Task goal
Show each line from the listing that includes the word "agent".
%%
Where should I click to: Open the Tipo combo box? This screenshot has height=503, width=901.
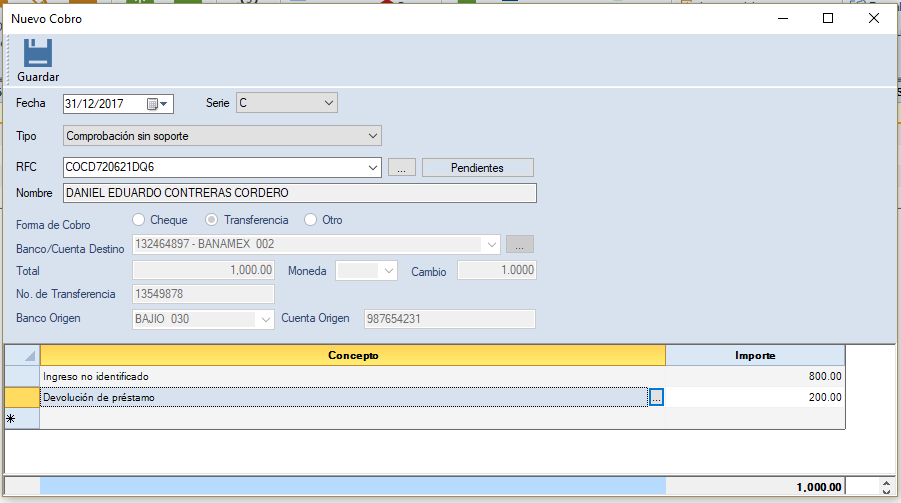[x=372, y=135]
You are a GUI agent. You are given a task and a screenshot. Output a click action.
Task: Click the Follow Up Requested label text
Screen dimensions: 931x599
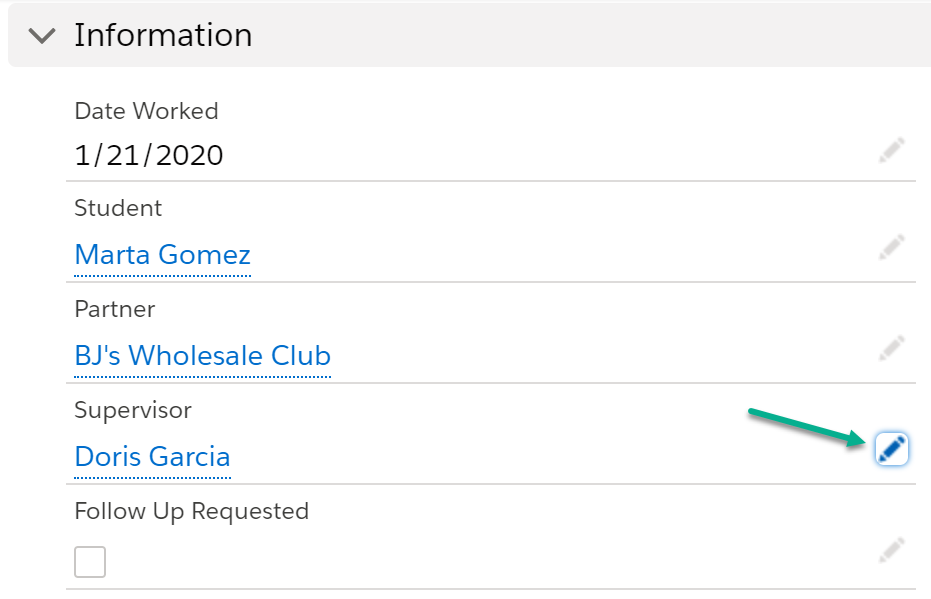(x=192, y=511)
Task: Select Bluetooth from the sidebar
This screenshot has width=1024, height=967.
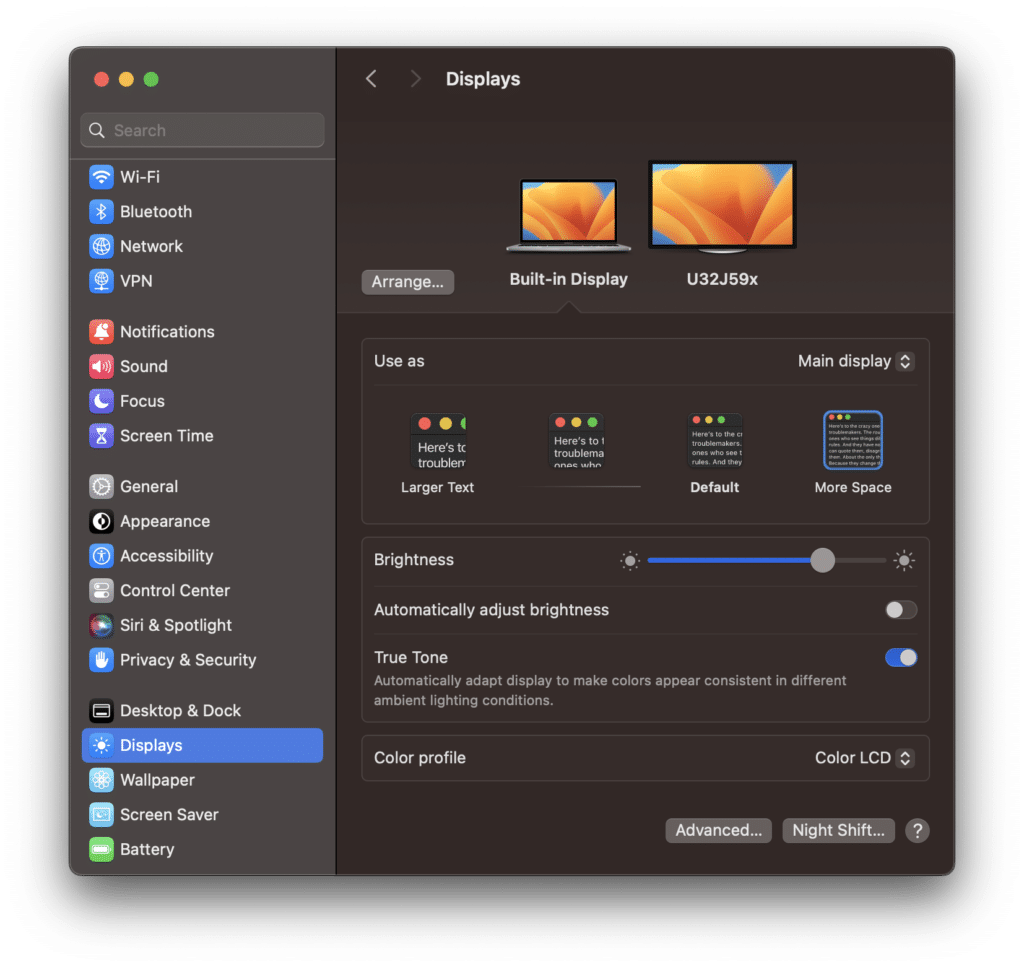Action: (155, 211)
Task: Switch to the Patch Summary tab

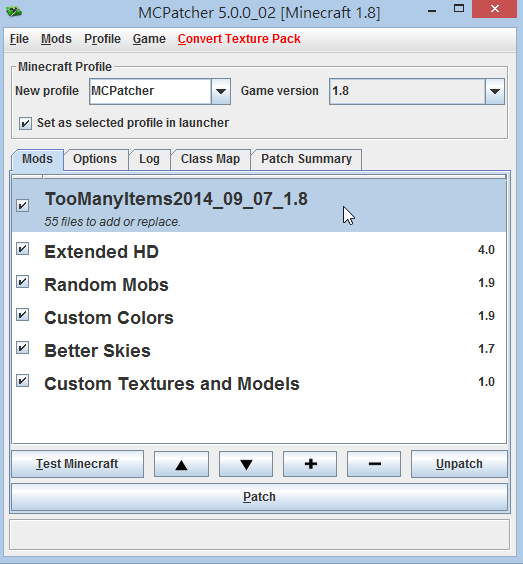Action: coord(306,159)
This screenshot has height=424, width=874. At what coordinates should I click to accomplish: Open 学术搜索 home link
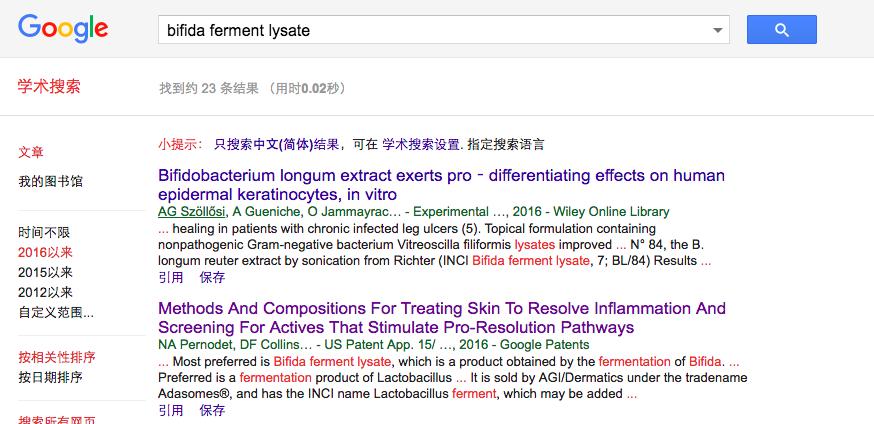coord(49,87)
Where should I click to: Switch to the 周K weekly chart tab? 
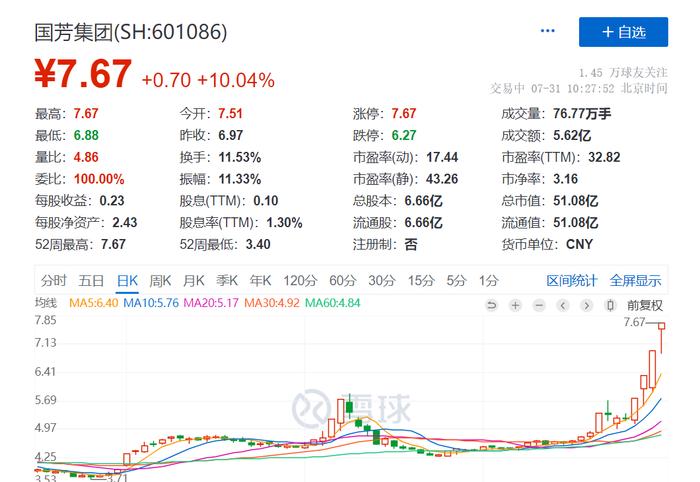(x=161, y=280)
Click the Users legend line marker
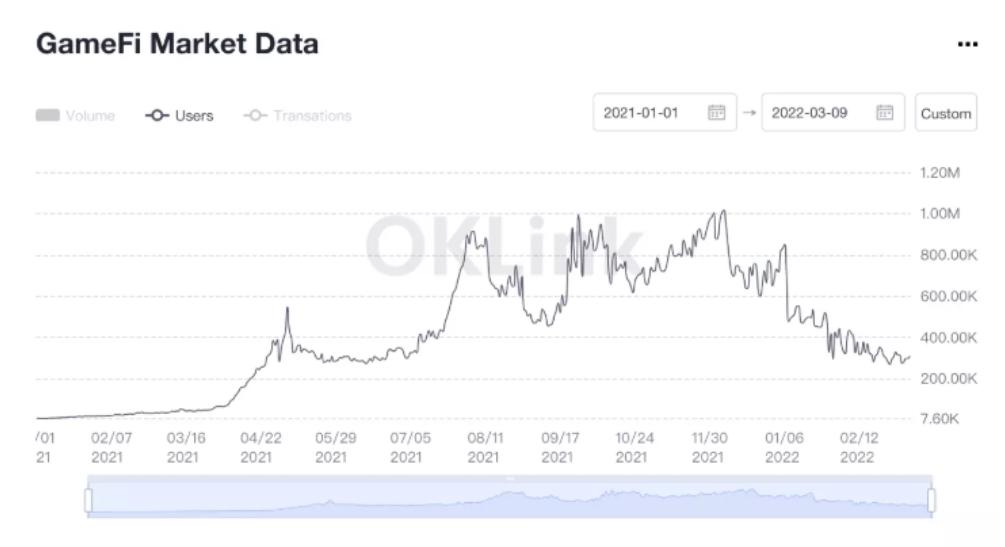This screenshot has width=1005, height=547. [156, 116]
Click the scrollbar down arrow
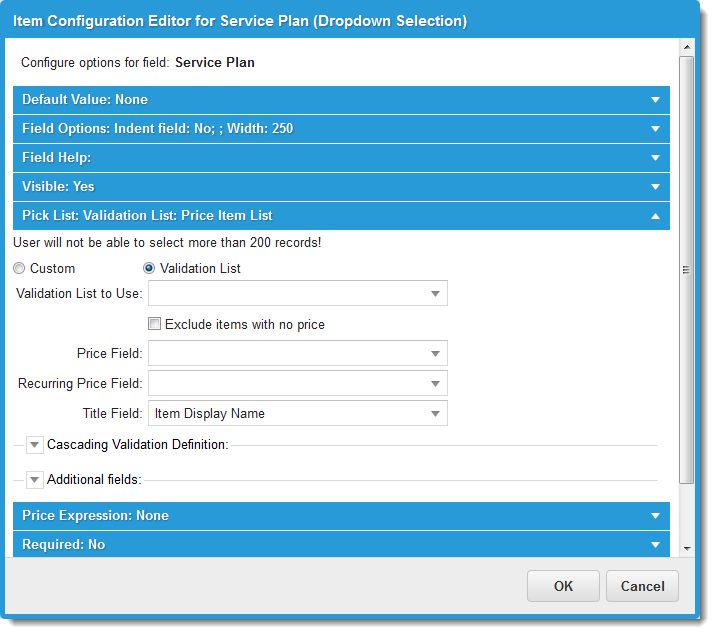 tap(686, 548)
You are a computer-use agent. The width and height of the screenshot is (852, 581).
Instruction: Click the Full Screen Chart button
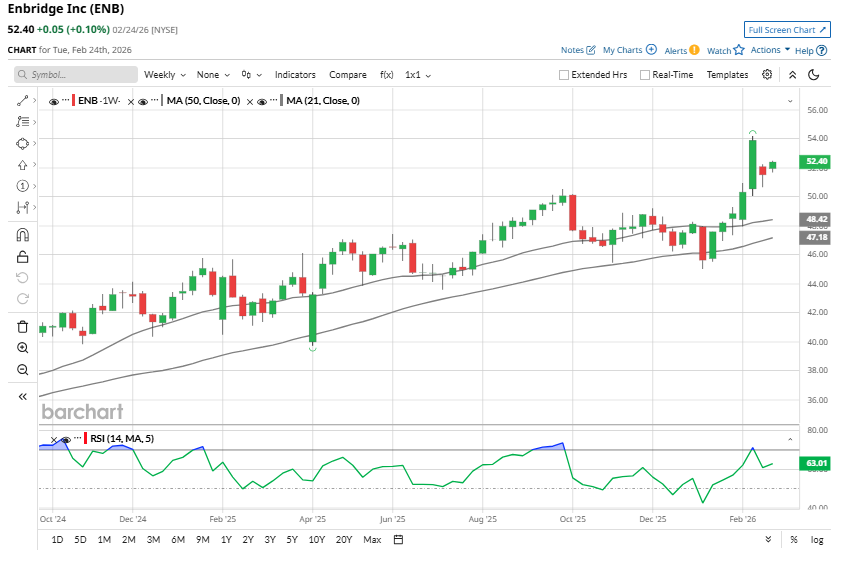pos(787,30)
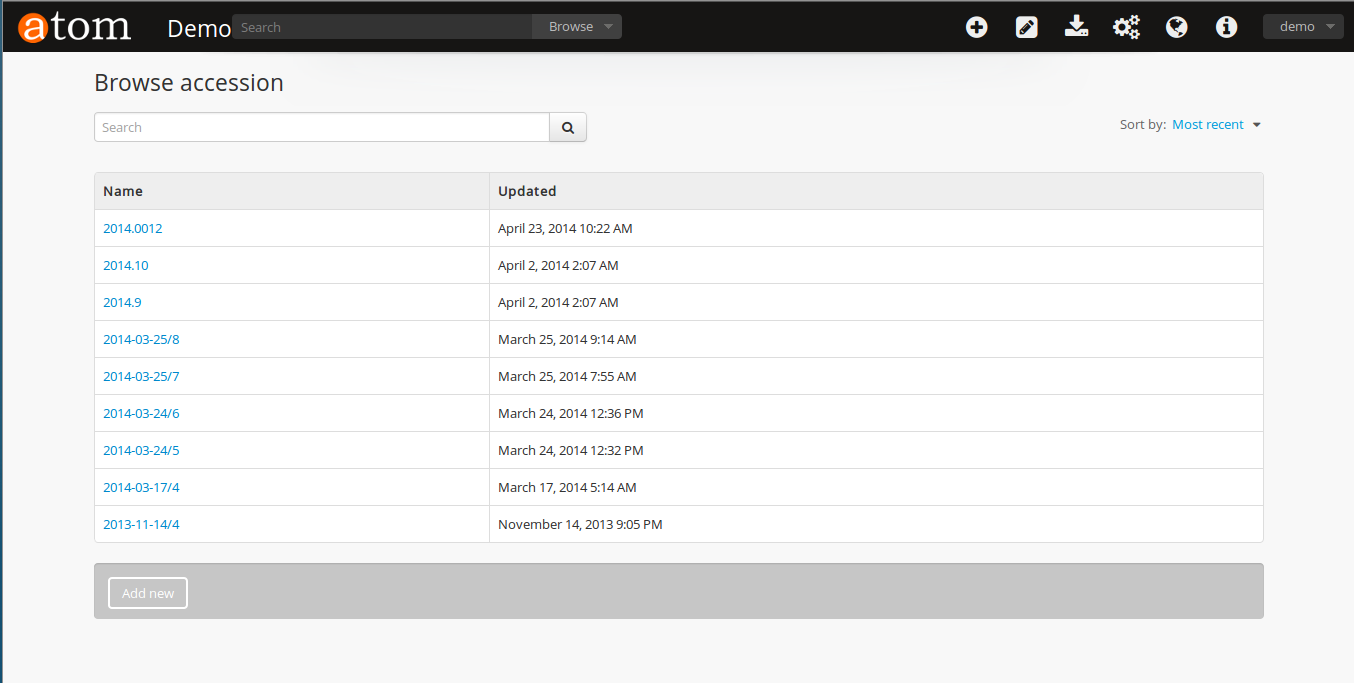The width and height of the screenshot is (1354, 683).
Task: Open accession 2013-11-14/4
Action: click(141, 524)
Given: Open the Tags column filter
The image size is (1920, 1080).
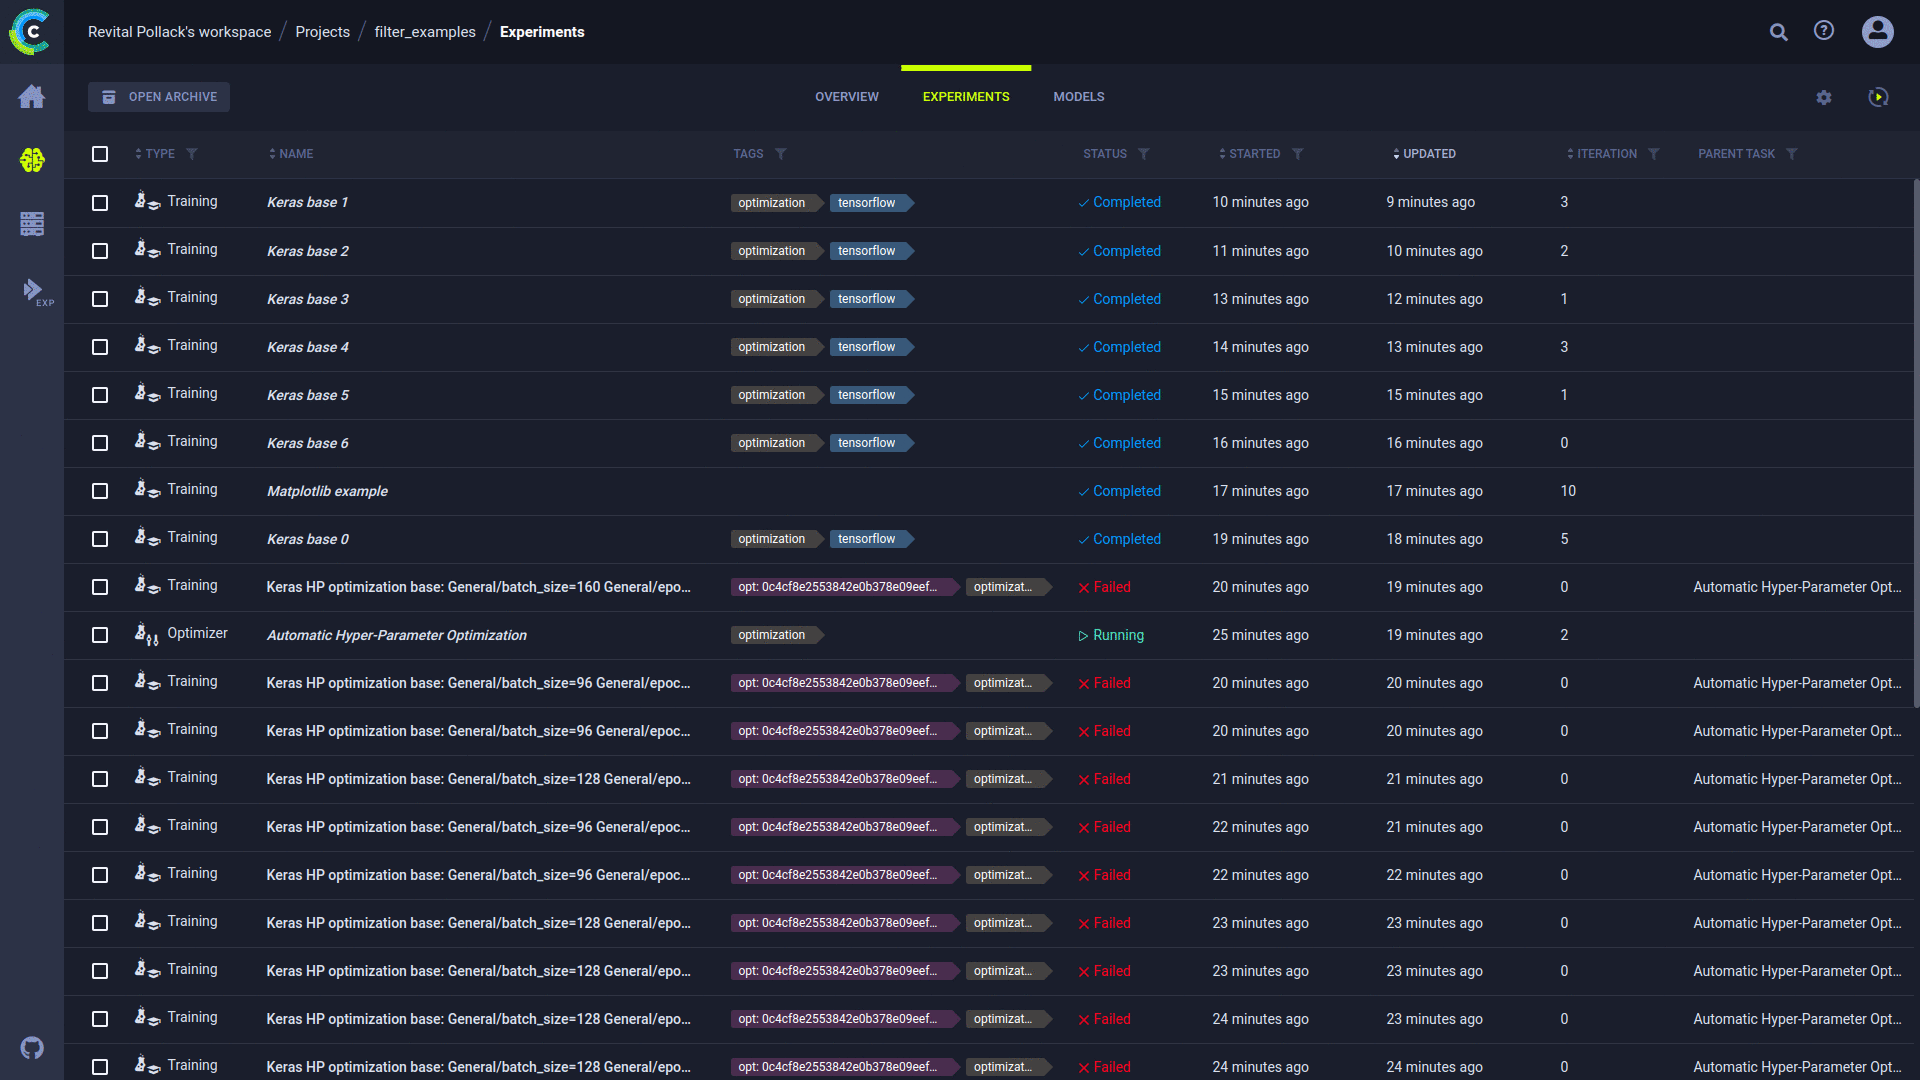Looking at the screenshot, I should tap(781, 154).
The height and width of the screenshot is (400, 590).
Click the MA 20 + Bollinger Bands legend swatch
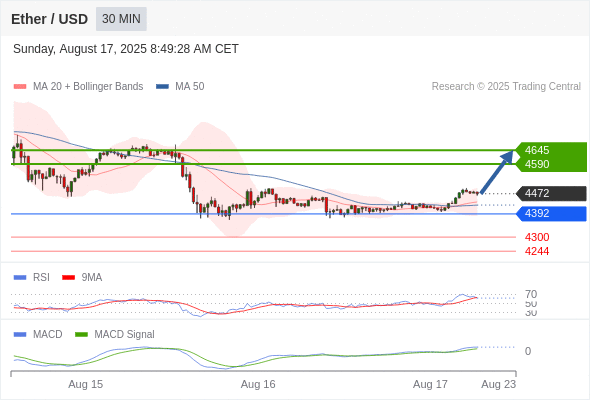[20, 87]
%%
Solution to this task
You are a GUI agent. You are given a task and a screenshot. Output a click action.
You are a computer-use agent. The width and height of the screenshot is (852, 581).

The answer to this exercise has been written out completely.